Federal Reserve History によれば、南北戦争前の通貨は、州認可銀行の紙幣が乱立する状態でした。そこで連邦政府は国法銀行制度を整備し、1865年には州銀行券に10%課税をかけることで、州銀行券の流通を事実上つぶしにいきます。結果として州銀行券は急減し、通貨の不統一問題はかなり改善されました。

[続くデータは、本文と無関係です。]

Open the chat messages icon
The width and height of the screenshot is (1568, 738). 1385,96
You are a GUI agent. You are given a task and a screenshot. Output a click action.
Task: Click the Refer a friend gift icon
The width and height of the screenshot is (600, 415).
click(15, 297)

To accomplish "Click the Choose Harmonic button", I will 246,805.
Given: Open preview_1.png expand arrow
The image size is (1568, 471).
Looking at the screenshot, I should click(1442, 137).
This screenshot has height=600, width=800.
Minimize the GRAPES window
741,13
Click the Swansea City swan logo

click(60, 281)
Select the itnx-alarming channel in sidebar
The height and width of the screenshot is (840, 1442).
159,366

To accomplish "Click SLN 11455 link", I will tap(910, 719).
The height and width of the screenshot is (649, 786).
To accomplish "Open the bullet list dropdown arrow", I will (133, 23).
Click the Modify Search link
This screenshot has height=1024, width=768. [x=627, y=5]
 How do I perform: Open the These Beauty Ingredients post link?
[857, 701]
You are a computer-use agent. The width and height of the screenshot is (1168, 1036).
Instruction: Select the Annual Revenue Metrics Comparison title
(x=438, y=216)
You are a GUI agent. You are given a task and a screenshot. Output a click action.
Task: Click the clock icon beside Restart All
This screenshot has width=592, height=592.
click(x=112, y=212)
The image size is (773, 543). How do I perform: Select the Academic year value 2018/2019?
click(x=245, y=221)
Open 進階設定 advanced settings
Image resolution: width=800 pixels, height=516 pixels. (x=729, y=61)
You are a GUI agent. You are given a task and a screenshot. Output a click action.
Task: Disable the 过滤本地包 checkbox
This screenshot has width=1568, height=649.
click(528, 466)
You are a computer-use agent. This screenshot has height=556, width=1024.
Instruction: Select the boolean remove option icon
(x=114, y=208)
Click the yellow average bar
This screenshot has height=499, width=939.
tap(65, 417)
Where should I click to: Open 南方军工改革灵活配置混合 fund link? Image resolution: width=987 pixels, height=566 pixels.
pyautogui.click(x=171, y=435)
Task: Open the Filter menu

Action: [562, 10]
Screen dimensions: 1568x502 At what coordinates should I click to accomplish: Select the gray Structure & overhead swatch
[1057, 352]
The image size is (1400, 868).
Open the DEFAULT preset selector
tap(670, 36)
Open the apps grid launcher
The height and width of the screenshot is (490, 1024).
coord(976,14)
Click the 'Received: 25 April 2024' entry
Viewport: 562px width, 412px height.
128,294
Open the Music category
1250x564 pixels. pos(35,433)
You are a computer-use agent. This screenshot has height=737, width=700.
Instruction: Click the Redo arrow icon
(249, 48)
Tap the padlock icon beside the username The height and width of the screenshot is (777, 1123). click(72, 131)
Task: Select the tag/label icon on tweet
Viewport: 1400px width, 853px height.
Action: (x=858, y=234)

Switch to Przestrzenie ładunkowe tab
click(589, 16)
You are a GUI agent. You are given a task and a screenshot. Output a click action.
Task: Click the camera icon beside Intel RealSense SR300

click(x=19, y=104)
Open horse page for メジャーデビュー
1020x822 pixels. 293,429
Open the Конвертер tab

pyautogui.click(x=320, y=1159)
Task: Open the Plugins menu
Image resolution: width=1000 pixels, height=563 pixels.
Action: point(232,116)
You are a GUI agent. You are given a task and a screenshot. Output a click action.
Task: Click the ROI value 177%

Source

証拠画像⑤:国法銀行法を説明するFederal Reserve History

National Banking Acts のスクリーンショット
出典:Federal Reserve History「National Banking Acts of 1863 and 1864

ただし、ここで勘違いしてはいけません。
統一通貨の方向に進んだからといって、中央銀行ができたわけではないのです。

アメリカはまだ、最後の一線を越えていませんでした。


本当にアメリカを変えたのは、1907年の金融恐慌だった

決定打は思想ではなく、危機でした。

1907年の金融恐慌で、アメリカの金融システムは深刻な脆弱性をさらけ出します。
重要な金融機関が取り付けにさらされ、民間の仕組みだけでは全体を支えきれないことが露呈しました。つまり、最後に資金を供給する公的・制度的な存在が不在だったのです。Source

Federal Reserve History は、この1907年恐慌がその後の通貨制度改革を後押しし、最終的にFRB創設へつながったと明確に説明しています。Source

証拠画像⑥:1907年恐慌とFRB創設のつながり

Panic of 1907 のスクリーンショット
出典:Federal Reserve History「The Panic of 1907

ここでようやく、アメリカは理解します。
分散だけでは金融システムを守れない
自由だけでは、パニックの連鎖を止められない。

理念が現実に負けた瞬間です。


1913年、FRB誕生。だがそれでも“完全な中央銀行”ではなかった

こうして1913年、アメリカはついにFRB(連邦準備制度)を創設します。
しかしここにも、アメリカらしさが残っています。

FRBは、単一の巨大中央銀行として設計されたわけではありません。
ワシントンの理事会だけでなく、全米12の地区連邦準備銀行、さらにFOMCを組み合わせた分散型のハイブリッド構造になっています。Source Source

つまりアメリカは、中央銀行を作るにしても、最後まで
「完全な中央集権」
は選ばなかったのです。

証拠画像⑦:FRBは“中央+地域”のハイブリッド構造

Fed Structure のスクリーンショット
出典:Federal Reserve History「The Fed’s Structure

これは偶然ではありません。
中央銀行を嫌ってきた歴史そのものが、FRBの形を決めたのです。


結論:「中央銀行は最初からあるもの」という思い込みが危ない

この歴史が教えることはかなり重いです。

多くの人は、
「中央銀行は国家に最初から付いている標準装備」
のように考えています。

しかしアメリカ史は、その発想をひっくり返します。
アメリカは最初から中央銀行国家だったわけではありません。
むしろ長いあいだ、中央銀行を嫌い、バラバラな通貨制度を抱え込み、金融危機に叩かれた末に、やっとFRBにたどり着いた国でした。Source Source

そして、そのFRBですら完全な一極集中ではなく、中央と地域の妥協物として作られています。Source

つまり何が言いたいのか。
通貨制度は自然の法則ではない。政治思想と危機対応の結果にすぎない。

今ある制度が“当たり前”に見えるのは、私たちがその成り立ちを知らないだけです。
歴史を知れば、その当たり前は簡単に崩れます。

そして、その崩れた先からしか、政治も経済も本当には見えてきません。